Since the trust funds hold no economic assets, but treasury securities which have to be financed through tax increases, borrowing, or by making other spending cuts to pay scheduled benefits, Social Security’s actual long-term unfunded obligations total $13.4 trillion.
This means that Social Security’s unfunded obligation rose by $1.1 trillion compared to last year, when it was projected at $12.3 trillion.
About 47 million people receive benefit payments from Social Security’s retirement program and about 11 million people receive payments from the disability insurance program. When each respective trust fund becomes exhausted, beneficiaries face automatic benefit cuts.
The DI trust fund is projected to be exhausted by the end of 2016, threatening its beneficiaries with a 19 percent benefit cut. This would bring the average DI benefit payment to below the federal poverty level. Congress should make reforms to DI, which has increasingly become an early retirement and long-term unemployment program, to preserve it for the truly disabled while limiting unnecessary awards and enabling beneficiaries to return to work as they are able.
The retirement trust fund is projected to be exhausted by 2033, just as today’s newborns would go off to college. Waiting until then to make reforms would be a big mistake, however, as any changes to benefits or taxes would be much more severe than if Congress acted sooner.

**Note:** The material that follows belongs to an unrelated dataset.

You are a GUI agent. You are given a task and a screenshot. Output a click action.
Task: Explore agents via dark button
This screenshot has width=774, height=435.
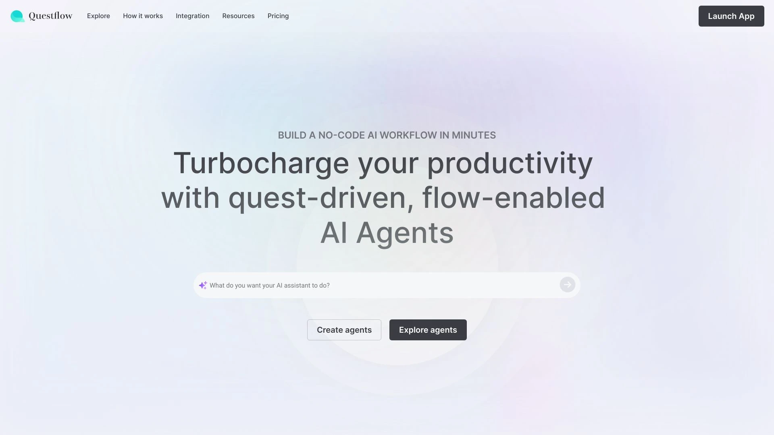(428, 330)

Reforms are urgent today to strengthen benefits for Social Security’s most vulnerable populations without burdening younger working generations with a higher debt and tax burden. Lawmakers should immediately replace the current COLA adjustment with the more accurate chained CPI, raise the early and full-retirement ages gradually and index both to changes in longevity, and focus Social Security benefits on those who need them most.